+++ Information shown +++

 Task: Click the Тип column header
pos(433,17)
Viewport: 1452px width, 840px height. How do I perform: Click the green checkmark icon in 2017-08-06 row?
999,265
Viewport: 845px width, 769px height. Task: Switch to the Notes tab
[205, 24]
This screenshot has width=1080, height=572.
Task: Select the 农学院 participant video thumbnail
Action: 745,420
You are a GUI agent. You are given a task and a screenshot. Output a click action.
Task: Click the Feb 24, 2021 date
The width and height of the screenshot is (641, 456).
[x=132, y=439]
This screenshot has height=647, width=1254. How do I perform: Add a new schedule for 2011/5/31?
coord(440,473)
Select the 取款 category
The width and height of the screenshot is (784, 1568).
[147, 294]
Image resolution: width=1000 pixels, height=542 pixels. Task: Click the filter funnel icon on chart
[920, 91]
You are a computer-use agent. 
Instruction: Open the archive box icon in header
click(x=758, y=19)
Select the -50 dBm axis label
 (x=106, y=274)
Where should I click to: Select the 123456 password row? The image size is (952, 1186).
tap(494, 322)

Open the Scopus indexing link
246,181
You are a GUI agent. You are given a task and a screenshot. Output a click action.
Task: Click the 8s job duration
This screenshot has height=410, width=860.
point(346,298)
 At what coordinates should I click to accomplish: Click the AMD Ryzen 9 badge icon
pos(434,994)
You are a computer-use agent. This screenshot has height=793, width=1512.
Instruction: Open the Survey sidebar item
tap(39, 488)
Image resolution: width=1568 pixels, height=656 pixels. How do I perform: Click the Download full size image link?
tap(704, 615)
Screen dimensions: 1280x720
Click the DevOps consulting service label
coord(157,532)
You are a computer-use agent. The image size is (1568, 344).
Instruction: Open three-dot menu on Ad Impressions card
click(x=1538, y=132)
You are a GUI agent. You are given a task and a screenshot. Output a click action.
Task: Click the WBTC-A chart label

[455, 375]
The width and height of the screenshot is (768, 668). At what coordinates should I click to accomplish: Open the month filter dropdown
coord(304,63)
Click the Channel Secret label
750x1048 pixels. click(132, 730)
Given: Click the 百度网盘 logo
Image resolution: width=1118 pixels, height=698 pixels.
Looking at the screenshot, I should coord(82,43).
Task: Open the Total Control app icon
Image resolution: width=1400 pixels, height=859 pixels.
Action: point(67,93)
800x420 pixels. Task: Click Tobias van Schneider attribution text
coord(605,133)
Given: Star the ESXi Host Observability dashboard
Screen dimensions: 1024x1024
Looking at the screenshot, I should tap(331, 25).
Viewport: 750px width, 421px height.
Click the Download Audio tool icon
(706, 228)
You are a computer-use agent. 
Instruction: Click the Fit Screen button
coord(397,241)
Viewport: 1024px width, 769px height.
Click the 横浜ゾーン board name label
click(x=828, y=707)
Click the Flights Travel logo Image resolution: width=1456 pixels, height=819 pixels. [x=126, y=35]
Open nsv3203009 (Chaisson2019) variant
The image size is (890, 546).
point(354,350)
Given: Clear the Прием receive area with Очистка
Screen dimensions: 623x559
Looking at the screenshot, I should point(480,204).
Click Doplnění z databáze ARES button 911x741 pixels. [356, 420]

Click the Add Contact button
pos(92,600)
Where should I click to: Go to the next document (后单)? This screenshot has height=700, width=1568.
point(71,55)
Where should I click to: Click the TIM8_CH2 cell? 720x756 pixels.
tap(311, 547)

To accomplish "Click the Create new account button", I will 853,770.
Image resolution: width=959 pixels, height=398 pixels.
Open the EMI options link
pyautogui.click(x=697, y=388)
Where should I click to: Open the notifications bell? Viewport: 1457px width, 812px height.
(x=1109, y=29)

+++

→ Instructions for the task
Repeat back the listing above exactly, including every line.

→ Finished exercise
 Task: Click the Тип column header
pos(433,17)
Viewport: 1452px width, 840px height. How do I perform: Click the green checkmark icon in 2017-08-06 row?
999,265
Viewport: 845px width, 769px height. Task: Switch to the Notes tab
[205, 24]
This screenshot has width=1080, height=572.
Task: Select the 农学院 participant video thumbnail
Action: 745,420
You are a GUI agent. You are given a task and a screenshot. Output a click action.
Task: Click the Feb 24, 2021 date
The width and height of the screenshot is (641, 456).
[x=132, y=439]
This screenshot has height=647, width=1254. How do I perform: Add a new schedule for 2011/5/31?
coord(440,473)
Select the 取款 category
The width and height of the screenshot is (784, 1568).
[147, 294]
Image resolution: width=1000 pixels, height=542 pixels. Task: Click the filter funnel icon on chart
[920, 91]
You are a computer-use agent. 
Instruction: Open the archive box icon in header
click(x=758, y=19)
Select the -50 dBm axis label
 (x=106, y=274)
Where should I click to: Select the 123456 password row? The image size is (952, 1186).
tap(494, 322)

Open the Scopus indexing link
246,181
You are a GUI agent. You are given a task and a screenshot. Output a click action.
Task: Click the 8s job duration
This screenshot has height=410, width=860.
point(346,298)
 At what coordinates should I click to accomplish: Click the AMD Ryzen 9 badge icon
pos(434,994)
You are a computer-use agent. This screenshot has height=793, width=1512.
Instruction: Open the Survey sidebar item
tap(39, 488)
Image resolution: width=1568 pixels, height=656 pixels. How do I perform: Click the Download full size image link?
tap(704, 615)
Screen dimensions: 1280x720
Click the DevOps consulting service label
coord(157,532)
You are a computer-use agent. The image size is (1568, 344).
Instruction: Open three-dot menu on Ad Impressions card
click(x=1538, y=132)
You are a GUI agent. You are given a task and a screenshot. Output a click action.
Task: Click the WBTC-A chart label

[455, 375]
The width and height of the screenshot is (768, 668). At what coordinates should I click to accomplish: Open the month filter dropdown
coord(304,63)
Click the Channel Secret label
750x1048 pixels. click(132, 730)
Given: Click the 百度网盘 logo
Image resolution: width=1118 pixels, height=698 pixels.
Looking at the screenshot, I should coord(82,43).
Task: Open the Total Control app icon
Image resolution: width=1400 pixels, height=859 pixels.
Action: point(67,93)
800x420 pixels. Task: Click Tobias van Schneider attribution text
coord(605,133)
Given: Star the ESXi Host Observability dashboard
Screen dimensions: 1024x1024
Looking at the screenshot, I should tap(331, 25).
Viewport: 750px width, 421px height.
Click the Download Audio tool icon
(706, 228)
You are a computer-use agent. 
Instruction: Click the Fit Screen button
coord(397,241)
Viewport: 1024px width, 769px height.
Click the 横浜ゾーン board name label
click(x=828, y=707)
Click the Flights Travel logo Image resolution: width=1456 pixels, height=819 pixels. [x=126, y=35]
Open nsv3203009 (Chaisson2019) variant
The image size is (890, 546).
point(354,350)
Given: Clear the Прием receive area with Очистка
Screen dimensions: 623x559
Looking at the screenshot, I should point(480,204).
Click Doplnění z databáze ARES button 911x741 pixels. [356, 420]

Click the Add Contact button
pos(92,600)
Where should I click to: Go to the next document (后单)? This screenshot has height=700, width=1568.
point(71,55)
Where should I click to: Click the TIM8_CH2 cell? 720x756 pixels.
tap(311, 547)

To accomplish "Click the Create new account button", I will 853,770.
Image resolution: width=959 pixels, height=398 pixels.
Open the EMI options link
pyautogui.click(x=697, y=388)
Where should I click to: Open the notifications bell? Viewport: 1457px width, 812px height.
(x=1109, y=29)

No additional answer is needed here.